Whether all flagellar protein mRNAs exhibit these dual stability
characteristics is not known, because the nontubulin mRNAs are
present at only very low levels in nonregenerating cells. We are
interested in understanding the nature of the postinduction degradation
pathway and whether it differs qualitatively from the degradation
process involved in the constitutive turnover of the tubulin mRNAs.
While significant progress is being made in mapping sequence elements
that influence mRNA stability, determining exactly what effects
those sequences exert on the degradation process has been difficult.
Little is known about the pathway(s) by which the great majority of
cytoplasmic mRNAs are degraded. One of the major reasons for
this poor understanding is the rarity of mRNA degradation intermediates stable enough to accumulate in vivo. There are a few
known exceptional cases in which naturally long-lived, discrete degradation intermediates are generated. These rare examples have provided evidence that the initial step(s) in the degradation of some
mRNAs is one or more specific endonucleolytic cleavages (9,
10, 28, 32, 33, 35). On the other hand, degradation of the oat
phytochrome A mRNA yields an array of intermediates, best explained
by a combination of 5'-to-3' and 3'-to-5' degrading activities
(17).
Remarkable progress toward defining mRNA decay pathways in yeast
has resulted from the finding that insertion of a stretch of
guanosine nucleotides into an mRNA yields a "trapped" 3'
degradation intermediate spanning from the poly(G) tract to the natural
3' terminus of the mRNA (15). The following evidence
indicates that the stable fragment that results is the product of
mRNA decapping and impeded 5'-to-3' exonuclease activity (reviewed
in reference 11). Decapped, full-length products
accumulate in cells that are deficient in Xrn1p activity, the major
5'-to-3' exonuclease in yeast (26). 3' decay fragments fail
to accumulate in dcp1
strains, which are deficient in decapping
activity (8). The major fragment that accumulates in cells
expressing constructs with two poly(G) tracts is the one
extending from the first poly(G) to the terminus (26).

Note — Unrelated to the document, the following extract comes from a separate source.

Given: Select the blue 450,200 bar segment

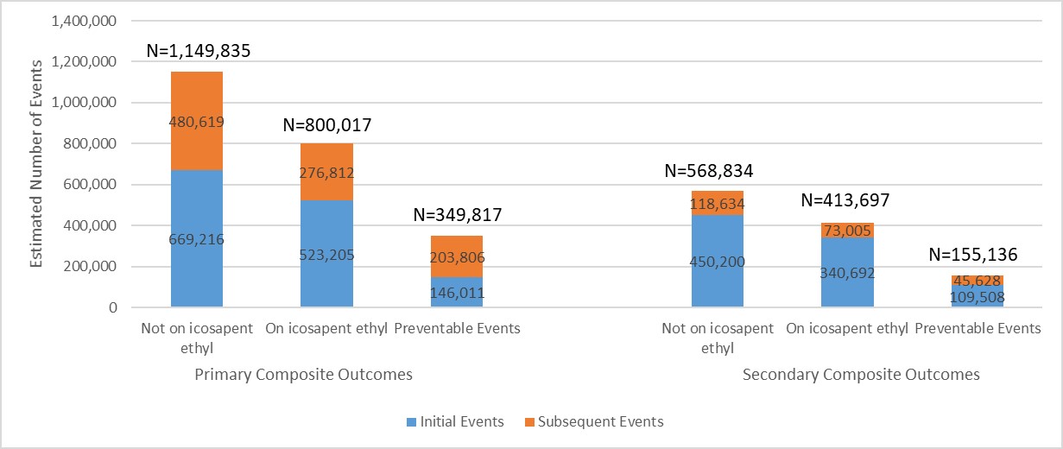Looking at the screenshot, I should point(718,262).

Analysis of the polyadenylation status of trapped decay
intermediates has defined two distinct pathways leading to the onset of
decapping and exonuclease digestion: one pathway, likely to be the
common pathway for many mRNAs, requires deadenylation to an
oligo(A) length (15, 26, 27), while the second pathway does
not (25). To date, the only known substrates for the second
pathway are aberrant mRNAs that contain premature nonsense codons,
although there are likely to be others.
While a role for poly(A) shortening in triggering the degradation of
some mRNAs has been suspected for some time (reviewed in references
1 and 34), Parker and colleagues
provided the first direct demonstration of this relationship. The
extent to which this mechanism occurs in other organisms is not yet
clear. There is a convincing compilation of evidence that the onset of degradation of mRNAs encoding c-Fos and other early-response
proteins in mammalian cells requires deadenylation (reviewed in
references 1 and 12). On the
other hand, analysis of the length of the poly(A) sequence on the few
naturally long-lived 3' decay intermediates identified in plants and
animals (see above) provides no evidence for a poly(A) shortening
prerequisite for these mRNAs. Recently, Couttet et al.

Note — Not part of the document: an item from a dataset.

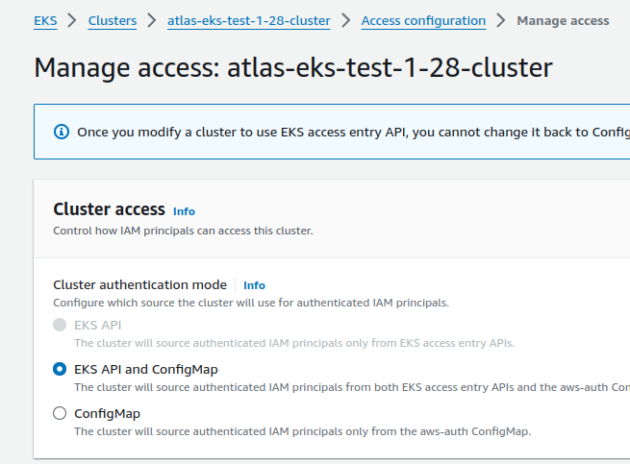
Task: Select the EKS API and ConfigMap radio button
Action: tap(61, 369)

(13) have published data indicating that deadenylation precedes decapping for at least four mammalian mRNAs. Whether 5'-to-3' digestion follows their decapping and whether this is a
major or minor decay pathway for these mRNAs could not be addressed by the methods used in that study.
In this study, we have used the approach developed by Decker and Parker
(15) to trap degradation intermediates of 1-tubulin mRNA in Chlamydomonas reinhardtii. These studies
indicate that 1-tubulin mRNA is normally subject to a
deadenylation-dependent, 5'-to-3' exonucleolytic decay process but that
its accelerated postinduction decay occurs via a different pathway.
This is the first demonstration that a single transcript can be
targeted to different decay pathways under different cellular
conditions.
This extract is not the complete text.